I plan to spend my time during the call discussing our earnings from continued operations. Our earnings release provides details on earnings from discontinued operations. So let's start with the core of our business, our utility subsidiaries provided earnings of 37 cents per share for the 1st quarter 2004. This compared with 35 cents per share for the 1st quarter 2003. This increase of 2 cents per share is largely due to the following items: Favorable short-term and trading margins increased earnings by 3 cents per share, lowered depreciation expense increased earnings by 2 cents per share, and lower financing costs increased earnings by 1 cent per share.
These favorable results were partially offset by higher O & M expenses which decreased earnings by 2 cents. Weather decreased earnings by 1 cent per share and all other items together reduced earnings by 1 cent per share.

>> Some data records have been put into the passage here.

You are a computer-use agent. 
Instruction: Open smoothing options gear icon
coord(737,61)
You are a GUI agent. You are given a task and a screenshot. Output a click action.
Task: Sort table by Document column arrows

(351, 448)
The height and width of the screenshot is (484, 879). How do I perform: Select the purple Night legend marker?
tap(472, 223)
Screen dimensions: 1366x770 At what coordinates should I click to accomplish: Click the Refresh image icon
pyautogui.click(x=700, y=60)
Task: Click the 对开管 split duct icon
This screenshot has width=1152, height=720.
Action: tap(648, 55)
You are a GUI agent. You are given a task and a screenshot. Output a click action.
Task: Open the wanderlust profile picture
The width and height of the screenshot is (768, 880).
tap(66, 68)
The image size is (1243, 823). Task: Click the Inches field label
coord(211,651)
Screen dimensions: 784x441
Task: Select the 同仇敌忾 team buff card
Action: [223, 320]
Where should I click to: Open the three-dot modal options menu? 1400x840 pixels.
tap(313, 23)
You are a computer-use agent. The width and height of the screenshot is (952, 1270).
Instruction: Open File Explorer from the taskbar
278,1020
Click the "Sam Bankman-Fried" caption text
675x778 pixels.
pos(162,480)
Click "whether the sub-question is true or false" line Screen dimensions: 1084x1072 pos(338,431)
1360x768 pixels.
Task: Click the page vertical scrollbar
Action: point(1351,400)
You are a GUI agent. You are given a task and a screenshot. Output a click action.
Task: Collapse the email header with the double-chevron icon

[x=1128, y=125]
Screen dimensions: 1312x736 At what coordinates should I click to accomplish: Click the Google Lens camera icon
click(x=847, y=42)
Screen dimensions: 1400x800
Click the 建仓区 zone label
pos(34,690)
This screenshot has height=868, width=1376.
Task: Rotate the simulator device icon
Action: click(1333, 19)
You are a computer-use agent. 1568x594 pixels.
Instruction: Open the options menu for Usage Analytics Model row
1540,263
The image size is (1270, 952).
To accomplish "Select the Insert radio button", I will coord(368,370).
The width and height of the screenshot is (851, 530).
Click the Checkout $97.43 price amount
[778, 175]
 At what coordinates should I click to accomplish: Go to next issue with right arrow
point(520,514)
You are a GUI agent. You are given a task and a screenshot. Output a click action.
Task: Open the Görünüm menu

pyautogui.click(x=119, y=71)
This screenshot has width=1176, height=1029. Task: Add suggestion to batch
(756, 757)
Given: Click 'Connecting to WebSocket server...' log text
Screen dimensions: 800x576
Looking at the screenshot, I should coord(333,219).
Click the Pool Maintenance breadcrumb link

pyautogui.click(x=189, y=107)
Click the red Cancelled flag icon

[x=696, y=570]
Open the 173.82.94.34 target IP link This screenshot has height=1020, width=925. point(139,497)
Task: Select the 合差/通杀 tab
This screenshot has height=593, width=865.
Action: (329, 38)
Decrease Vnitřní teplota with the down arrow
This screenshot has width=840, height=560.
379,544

This summarizes our 1st quarter earnings. Looking at more detail, one of the key drivers in the 1st quarter was the performance of our power marketing area and the employees who operate our generation fleet. Our generation fleet has performed extremely well over the last several years and this quarter was no exception. This allowed us to meet our native load requirements and to sell excess generation into the short-term market.
As a result, short-term wholesale and trading margin was $20 million higher for the 1st quarter of 2004. This is largely due to higher prices primarily in the map region and a pre-existing contract which expired at the end of the quarter. Although we are ahead of last year's pace, we still project that our short-term wholesale and trading margins will be slightly less than 2003 levels. There is, however, potential upside in the wholesale markets, depending on market conditions and plant availability.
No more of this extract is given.